Furthermore, the allegations they base their fraud claim on do not provide the Plaintiff with the specific “who, what, where, when” information required by Fed.R.Civ.P. 9(b) in a pleading seeking damages for fraud. For all of these reasons, the court dismisses the third cause of action.

Accordingly, it is

ORDERED, that the third-party complaint is dismissed, and the caption of the adversary proceeding shall be amended to reflect its dismissal; and it is further

ORDERED, that the first, third and fourth causes of action of the Defendants’ counterclaim are dismissed; and it is further

ORDERED, that the Defendants may proceed on the second and fifth causes of action of their counterclaim to the extent set forth in this decision; and it is further

ORDERED, that all counsel shall attend a pretrial conference in this adversary proceeding on September 19, 2003 at 11:00 a.m. and be prepared to discuss the facts the parties can stipulate to, the facts that must be determined by the court after trial, the potential evidentiary issues at trial, the extent the causes of action in the complaint and the counterclaim can be submitted as a matter of law, and the length of the October 2003 trial.

It is so ORDERED.

[1] None of the Attachments are included in the record currently before the court.
[2] The document labeled “Answer, Counterclaim, and Third-Party Complaint” is captioned with the Creditors’ Committee as a counterclaimant and third-party plaintiff. However, counsel for the Creditors’ Committee did not sign this pleading and has not filed a notice of appearance in this proceeding, possibly due to the dismissal of the underlying case.
[3] According to the court docket, the second answer was filed on July 18, 2002, but the filing dates for the counterclaim and the third-party complaint are both July 19, 2002. Since all three are part of the same document, the court is unable to explain the different filing dates.
[4] Counsel for the Creditors’ Committee did not sign the opposition to the dismissal motion.
[5] The “alarm company cases” cited by the Defendants and the Creditors’ Committee are Fireman’s Fund Ins. Co. v.

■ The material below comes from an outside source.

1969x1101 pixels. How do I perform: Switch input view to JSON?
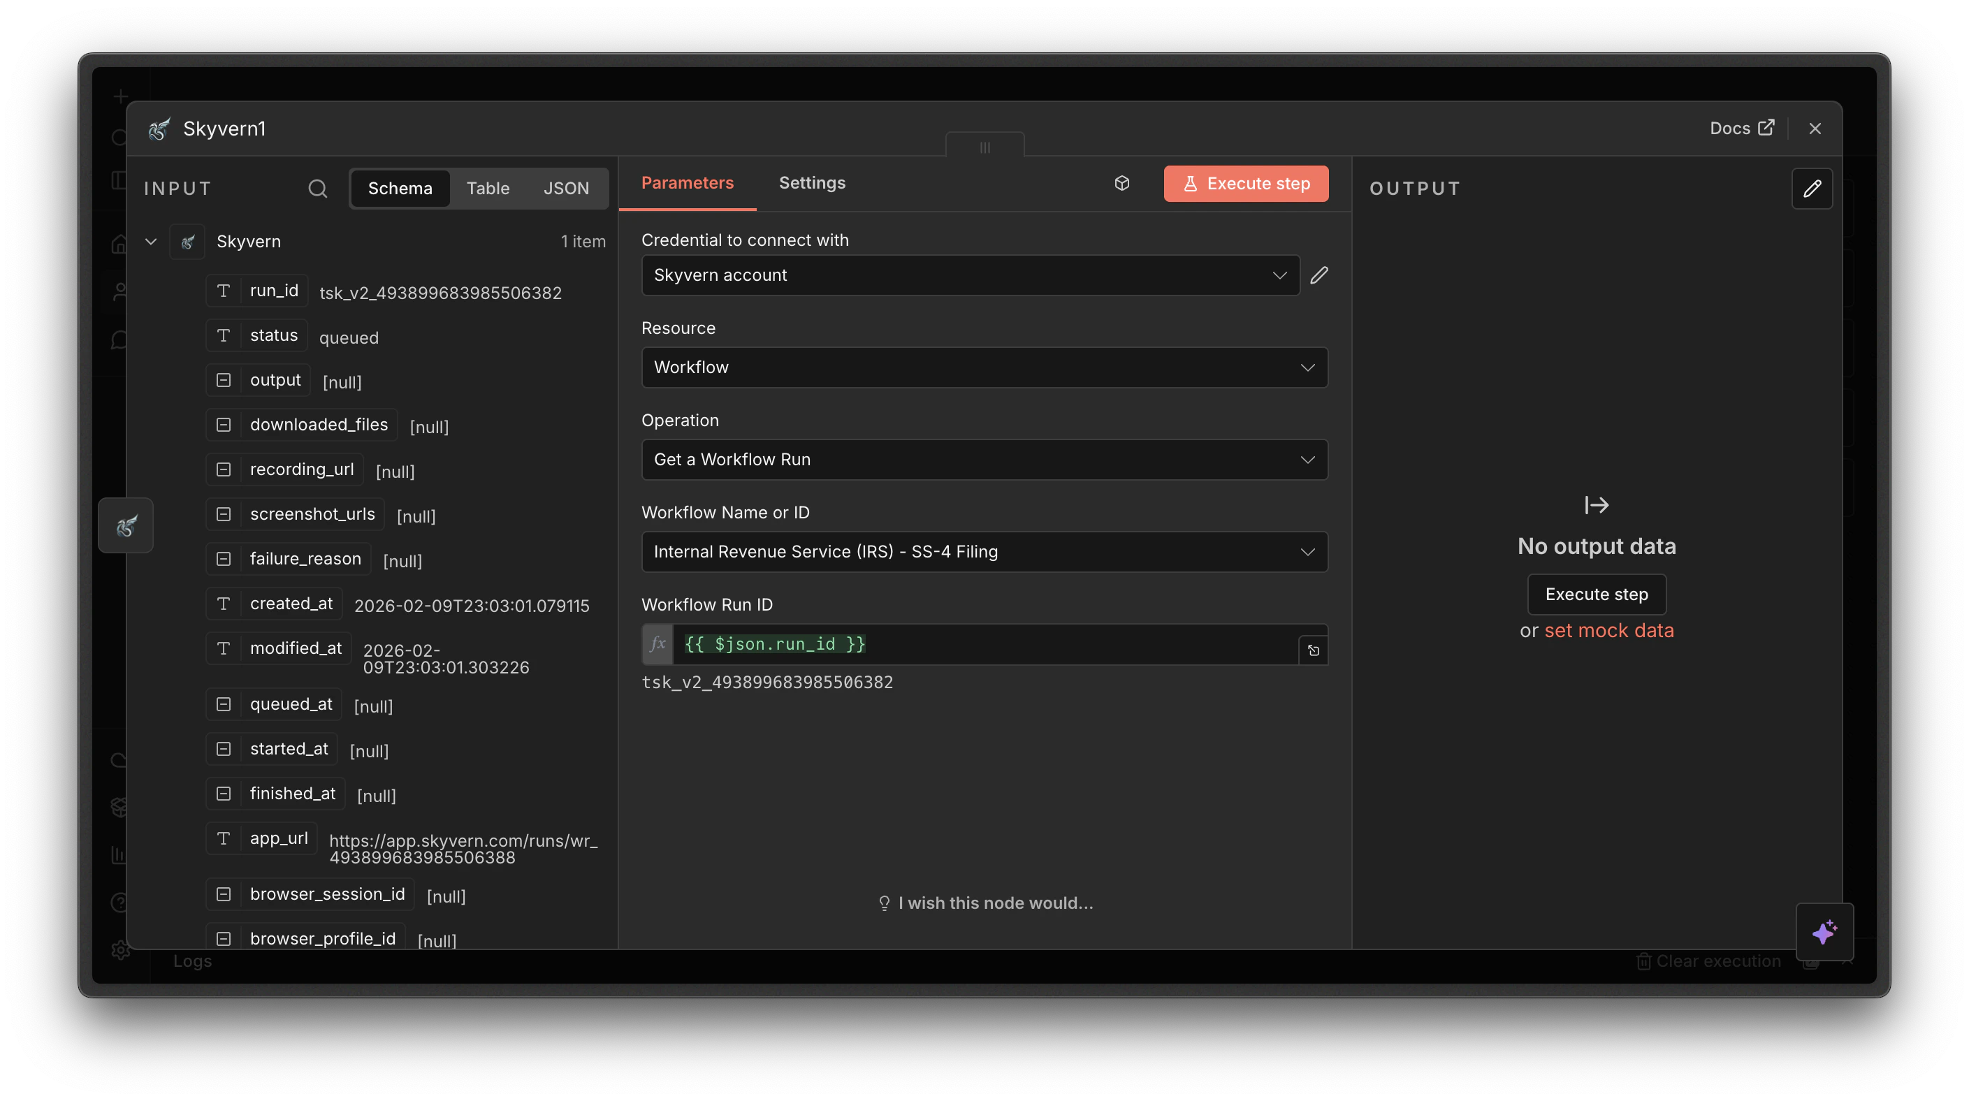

ADT Sec. Sys., Inc., 847 F. Supp. 291 (E.D.N.Y. 1994); Hanover Ins. Co. v. D W Central Station Alarm Co., Inc., 164 A.D.2d 112, 560 N.Y.S.2d 293 (1st Dept. 1990); and Rand Paseka Mfg. Co., Inc. v. Holmes Protection, Inc., 130 A.D.2d 429, 515 N.Y.S.2d 468 (1st Dept. 1987).
[6] Counsel for the Defendants also filed a letter brief on November 13, 2002, and counsel for the Plaintiff and Third-Party Defendant requested that it be stricken. The court will not consider the contents of the letter brief due to the late date it was filed and the Defendants’ failure to seek court permission to file a sur reply.
[7] See n. 3.
[8] F.R.Bankr.P. 7014 provides that Fed.R.Civ.P. 14 applies in adversary proceedings.
[9] Fed.R.Civ.P. 20 is made applicable in adversary proceedings via F.R.Bankr.P. 7020, and F.R.Bankr.P. 7015 provides that Fed.R.Civ.P. 15
applies in adversary proceedings.
[10] By dismissing the third-party complaint, the court has effectively dismissed, once again, the Creditors’ Committee as a third-party plaintiff. Therefore, the “ORDERED” part of this decision will simply direct that the third-party complaint is dismissed and the caption amended to reflect its dismissal.
[11] The counterclaims issue, to the extent the statute of limitations comes into play, is also discussed below in part V of the decision.
[12] See n. 3.
[13] Fed.R.Civ.P. 12(b)(6) is made applicable in adversary proceedings via F.R.Bankr.P. 7012(b).